You thought I might use a soothing voice? Me, the one who writes off whole classes of people based on three bad encounters? You do see only the best in me.
Back when I wrote those posts, I'd always get comments (and emails) telling me that broad generalizations about whole classes of people make the baby Jesus cry and there is always a counterexample and besides their feelings are hurt. I never understood those comments. Dude, I don't come to these generalizations easily and I work pretty hard to mean what I write. If you don't agree, don't go trying to change my mind. Revise your opinion of me down and MOVE ALONG. Move along without a Big Drama Announcement. My blog will be fine without you, TV reporter. So I don't object on those grounds of tarring the good and bad alike. Whatever. I write in the qualifications I mean and I believe in judicious application of condemnation. I also believe that you're accurately reporting what you've seen and that you give people some initial benefit of the doubt. So I don't doubt that you're describing real professor behavior.
On my own, I don't think I'd have picked a fight with professors, who are some substantial subsection of our readers and write interesting popular blogs and are some of my good friends and, um, my mom*. But if you're in a fight, I'm in a fight! If I'm in a fight, I can't say I approve of this backing away from an initial strong assertion with detail but not enough cursing, and qualifying things so that people know whether you are talking about them, and requests for enlightenment and appreciation for other points of view. When I'm in a fight, I like to scorch the earth in front of me and burn the bridges behind me! So let's do this thing! Back to your original question: are professors really small-minded, mean, pigfucking assholes?

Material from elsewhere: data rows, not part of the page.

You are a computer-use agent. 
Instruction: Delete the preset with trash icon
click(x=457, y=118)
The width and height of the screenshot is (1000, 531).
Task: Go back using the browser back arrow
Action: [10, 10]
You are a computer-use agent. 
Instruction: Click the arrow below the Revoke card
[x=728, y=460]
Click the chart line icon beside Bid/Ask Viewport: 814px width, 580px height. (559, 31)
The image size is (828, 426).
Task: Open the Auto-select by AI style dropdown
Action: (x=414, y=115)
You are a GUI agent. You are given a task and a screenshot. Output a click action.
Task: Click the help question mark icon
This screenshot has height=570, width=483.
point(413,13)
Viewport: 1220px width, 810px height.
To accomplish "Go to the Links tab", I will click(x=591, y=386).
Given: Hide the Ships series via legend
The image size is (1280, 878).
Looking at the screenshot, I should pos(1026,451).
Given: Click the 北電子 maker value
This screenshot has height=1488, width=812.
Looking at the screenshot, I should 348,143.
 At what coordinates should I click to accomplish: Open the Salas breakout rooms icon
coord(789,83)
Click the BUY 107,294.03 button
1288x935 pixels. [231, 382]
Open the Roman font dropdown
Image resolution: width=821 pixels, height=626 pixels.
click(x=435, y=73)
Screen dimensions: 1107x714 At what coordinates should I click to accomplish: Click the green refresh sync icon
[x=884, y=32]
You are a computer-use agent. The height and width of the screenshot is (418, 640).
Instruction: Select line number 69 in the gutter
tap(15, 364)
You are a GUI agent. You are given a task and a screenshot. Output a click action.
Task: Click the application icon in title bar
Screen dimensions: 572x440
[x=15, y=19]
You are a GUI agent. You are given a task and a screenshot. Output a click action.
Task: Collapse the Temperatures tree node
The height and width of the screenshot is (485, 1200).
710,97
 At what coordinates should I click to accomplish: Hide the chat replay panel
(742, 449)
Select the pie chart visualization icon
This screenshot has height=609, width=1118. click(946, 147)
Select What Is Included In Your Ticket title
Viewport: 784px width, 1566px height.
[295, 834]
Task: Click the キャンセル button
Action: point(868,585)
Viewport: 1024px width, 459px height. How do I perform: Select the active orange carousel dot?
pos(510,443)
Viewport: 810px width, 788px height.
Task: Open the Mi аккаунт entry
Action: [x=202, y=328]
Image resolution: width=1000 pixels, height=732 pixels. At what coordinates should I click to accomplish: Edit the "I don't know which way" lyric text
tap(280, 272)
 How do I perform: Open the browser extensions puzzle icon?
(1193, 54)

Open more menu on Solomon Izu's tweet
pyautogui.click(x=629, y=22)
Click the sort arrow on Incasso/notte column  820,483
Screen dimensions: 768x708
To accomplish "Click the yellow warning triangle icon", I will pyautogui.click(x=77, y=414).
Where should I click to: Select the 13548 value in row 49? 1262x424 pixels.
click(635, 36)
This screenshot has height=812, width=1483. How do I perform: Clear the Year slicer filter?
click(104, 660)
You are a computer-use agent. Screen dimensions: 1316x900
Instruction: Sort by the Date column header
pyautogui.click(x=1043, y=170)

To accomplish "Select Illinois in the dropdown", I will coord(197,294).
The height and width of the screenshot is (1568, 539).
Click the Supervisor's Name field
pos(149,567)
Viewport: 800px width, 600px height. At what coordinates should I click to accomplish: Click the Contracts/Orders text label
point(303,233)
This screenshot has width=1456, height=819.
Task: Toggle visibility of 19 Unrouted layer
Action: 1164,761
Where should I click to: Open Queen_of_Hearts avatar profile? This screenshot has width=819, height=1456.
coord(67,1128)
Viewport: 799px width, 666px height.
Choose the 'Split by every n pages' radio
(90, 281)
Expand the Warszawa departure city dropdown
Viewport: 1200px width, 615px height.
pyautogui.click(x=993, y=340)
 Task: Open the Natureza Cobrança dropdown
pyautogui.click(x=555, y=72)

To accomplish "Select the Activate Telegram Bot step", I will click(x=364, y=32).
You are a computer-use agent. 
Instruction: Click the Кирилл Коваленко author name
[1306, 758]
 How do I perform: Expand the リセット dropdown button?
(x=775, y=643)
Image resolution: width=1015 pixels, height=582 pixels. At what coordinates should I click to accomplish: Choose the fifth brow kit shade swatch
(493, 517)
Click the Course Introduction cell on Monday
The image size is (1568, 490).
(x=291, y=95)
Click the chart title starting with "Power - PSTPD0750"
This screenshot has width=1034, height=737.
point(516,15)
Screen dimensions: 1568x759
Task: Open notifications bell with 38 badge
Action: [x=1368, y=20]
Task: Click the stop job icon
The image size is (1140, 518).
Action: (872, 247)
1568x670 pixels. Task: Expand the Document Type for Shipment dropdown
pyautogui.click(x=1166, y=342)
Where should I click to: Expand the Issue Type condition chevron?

Hmmm. You know, honestly, I don't think I've seen so much of this, and with my twelve years of undergrad and grad school, I've surely had opportunity enough. I have noticed an overemphasis on academic forms of knowledge. A couple times, a professor told me that I had not had the experience I was recounting because the peer reviewed research contradicted it**. That startled me. I have definitely encountered professors who know that the Path and the Truth is in peer reviewed articles. Nothing else is truth and if something isn't addressed in a peer-reviewed article then Truth hasn't come into existence yet. I took them for unfortunates who had never been outside the academy and have never been in a system where anything else is valued. I suppose that if you have a system that calls itself a way to reveal Truth, and everyone you respect uses that system, and you could never have arrived where you are if you hadn't used it, you might get real invested in that system too.
Professors who engage in intra-department scheming and power plays don't bug me, because it seems like they're fitting themselves to the rack and turning the winch on themselves. That whole endeavor seems like so much torture that my contempt could hardly add a sting. Similarly, believing that your tiny field is the entire world of interest, being bad listeners, being uncurious all seem like self-inflicted miseries that we should leave them to without further concern. Picking your companions based on credentials is another good recipe for staying unhappy. When unpleasant people are doing such a good job committing themselves to critical, detached and negative lives, I'm not the one to stop them.
What is not OK, of course, is damaging your students along with themselves. I particularly object to the few professors who used their authority to break original thinkers. They deeply offend me, because I think suppressing thought is counter to their mission. But I thought that was relatively rare. I remember a handful of those (sadly, two in my direct path at my second grad school) and many more professors who encouraged and supported and who delighted when their students found skills and enthusiasm.
As for professorial demeanor, I've mostly just found professors to be sorta genial authority figures. I like the ones who maintain professional boundaries. I've already cheated by looking at emails from people, and Cara suggests this may be geography. Out where we're casual, perhaps we don't get so many people who are deeply vested in a snobby high-status version of professorial authority. Maybe where you are, professors wear tweed jackets with intent to signify, but here I stop by their offices and we're both wearing jeans so I play with the puppy. Maybe you're talking about the East Coast, where people do all sorts of tool-ish status things that 1. baffle me and 2. I would have sworn were a ridiculous parody until I saw them in person this summer. Anyway, darlin, the solution is clear. You should move here.
*Considering the number of professors who do read this, it strikes me as likely that some of you have a copy of my mom's textbook on your shelves. If you happened to notice my last name and wondered, yes. That's my mommy.
**I told her I'd evaluated an irrigation system (undertree sprinklers on almonds, Sac Valley) with a distribution uniformity of 94%. Hmmm, she mused. No you didn't. The research says that aren't any DUs higher than 90% in the Sac Valley. She didn't even tell me I took the the measurements wrong, which would have been insulting enough. She told me I HADN'T DONE what I experienced. (That system was unusually good, so much that I myself thought it was an anomoly. BUT I TESTED IT.)
When I told another prof that in two years of work at public agencies, I hadn't seen any of the bureaucratic turf-reinforcement described in the theory he was teaching, he had the grace to tell me that my sample was too small and I must have worked in some anomolous cluster. That, at least, is plausible. I will still decide on a case-by-case basis whether I believe my own observation or peer reviewed theory.